» YOUR TASK: Reproduce each of the following records verbatim, keeping every line in its original order.

※ ※ ※

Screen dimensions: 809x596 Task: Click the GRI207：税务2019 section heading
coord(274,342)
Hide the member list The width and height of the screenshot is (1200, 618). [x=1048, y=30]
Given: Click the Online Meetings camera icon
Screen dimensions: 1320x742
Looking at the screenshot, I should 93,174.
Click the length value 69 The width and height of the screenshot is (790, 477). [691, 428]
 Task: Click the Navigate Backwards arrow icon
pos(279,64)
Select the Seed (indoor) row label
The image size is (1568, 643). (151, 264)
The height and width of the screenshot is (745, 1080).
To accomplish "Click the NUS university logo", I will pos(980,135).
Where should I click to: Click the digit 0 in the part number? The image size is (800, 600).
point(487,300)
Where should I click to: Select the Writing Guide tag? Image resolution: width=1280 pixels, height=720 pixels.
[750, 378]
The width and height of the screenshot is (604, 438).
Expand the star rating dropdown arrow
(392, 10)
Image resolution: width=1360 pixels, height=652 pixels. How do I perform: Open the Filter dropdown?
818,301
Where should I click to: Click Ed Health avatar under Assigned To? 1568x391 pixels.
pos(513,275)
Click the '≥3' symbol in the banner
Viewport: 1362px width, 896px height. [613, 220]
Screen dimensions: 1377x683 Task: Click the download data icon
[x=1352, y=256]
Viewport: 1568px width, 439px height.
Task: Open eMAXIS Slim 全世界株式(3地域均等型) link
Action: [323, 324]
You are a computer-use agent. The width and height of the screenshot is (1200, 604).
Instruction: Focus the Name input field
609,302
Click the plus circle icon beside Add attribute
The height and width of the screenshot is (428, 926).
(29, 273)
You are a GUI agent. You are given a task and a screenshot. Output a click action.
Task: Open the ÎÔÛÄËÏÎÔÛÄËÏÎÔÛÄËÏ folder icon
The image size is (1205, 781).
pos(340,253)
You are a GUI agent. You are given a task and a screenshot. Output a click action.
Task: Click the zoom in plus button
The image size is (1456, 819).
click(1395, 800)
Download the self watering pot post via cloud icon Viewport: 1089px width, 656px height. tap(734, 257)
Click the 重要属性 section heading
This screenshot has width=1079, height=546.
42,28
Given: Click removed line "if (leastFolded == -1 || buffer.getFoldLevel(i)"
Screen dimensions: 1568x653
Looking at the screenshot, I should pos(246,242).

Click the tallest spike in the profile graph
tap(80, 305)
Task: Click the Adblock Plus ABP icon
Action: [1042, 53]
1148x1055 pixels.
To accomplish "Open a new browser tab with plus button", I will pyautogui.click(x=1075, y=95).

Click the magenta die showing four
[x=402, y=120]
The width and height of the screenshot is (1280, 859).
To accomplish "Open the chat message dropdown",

※ ※ ※

» OUTPUT OF THE EXERCISE:
Screen dimensions: 809x596 Task: Click the GRI207：税务2019 section heading
coord(274,342)
Hide the member list The width and height of the screenshot is (1200, 618). [x=1048, y=30]
Given: Click the Online Meetings camera icon
Screen dimensions: 1320x742
Looking at the screenshot, I should 93,174.
Click the length value 69 The width and height of the screenshot is (790, 477). [691, 428]
 Task: Click the Navigate Backwards arrow icon
pos(279,64)
Select the Seed (indoor) row label
The image size is (1568, 643). (151, 264)
The height and width of the screenshot is (745, 1080).
To accomplish "Click the NUS university logo", I will pos(980,135).
Where should I click to: Click the digit 0 in the part number? The image size is (800, 600).
point(487,300)
Where should I click to: Select the Writing Guide tag? Image resolution: width=1280 pixels, height=720 pixels.
[750, 378]
The width and height of the screenshot is (604, 438).
Expand the star rating dropdown arrow
(392, 10)
Image resolution: width=1360 pixels, height=652 pixels. How do I perform: Open the Filter dropdown?
818,301
Where should I click to: Click Ed Health avatar under Assigned To? 1568x391 pixels.
pos(513,275)
Click the '≥3' symbol in the banner
Viewport: 1362px width, 896px height. [613, 220]
Screen dimensions: 1377x683 Task: Click the download data icon
[x=1352, y=256]
Viewport: 1568px width, 439px height.
Task: Open eMAXIS Slim 全世界株式(3地域均等型) link
Action: [323, 324]
You are a computer-use agent. The width and height of the screenshot is (1200, 604).
Instruction: Focus the Name input field
609,302
Click the plus circle icon beside Add attribute
The height and width of the screenshot is (428, 926).
(29, 273)
You are a GUI agent. You are given a task and a screenshot. Output a click action.
Task: Open the ÎÔÛÄËÏÎÔÛÄËÏÎÔÛÄËÏ folder icon
The image size is (1205, 781).
pos(340,253)
You are a GUI agent. You are given a task and a screenshot. Output a click action.
Task: Click the zoom in plus button
The image size is (1456, 819).
click(1395, 800)
Download the self watering pot post via cloud icon Viewport: 1089px width, 656px height. tap(734, 257)
Click the 重要属性 section heading
This screenshot has width=1079, height=546.
42,28
Given: Click removed line "if (leastFolded == -1 || buffer.getFoldLevel(i)"
Screen dimensions: 1568x653
Looking at the screenshot, I should pos(246,242).

Click the tallest spike in the profile graph
tap(80, 305)
Task: Click the Adblock Plus ABP icon
Action: [1042, 53]
1148x1055 pixels.
To accomplish "Open a new browser tab with plus button", I will pyautogui.click(x=1075, y=95).

Click the magenta die showing four
[x=402, y=120]
The width and height of the screenshot is (1280, 859).
To accomplish "Open the chat message dropdown",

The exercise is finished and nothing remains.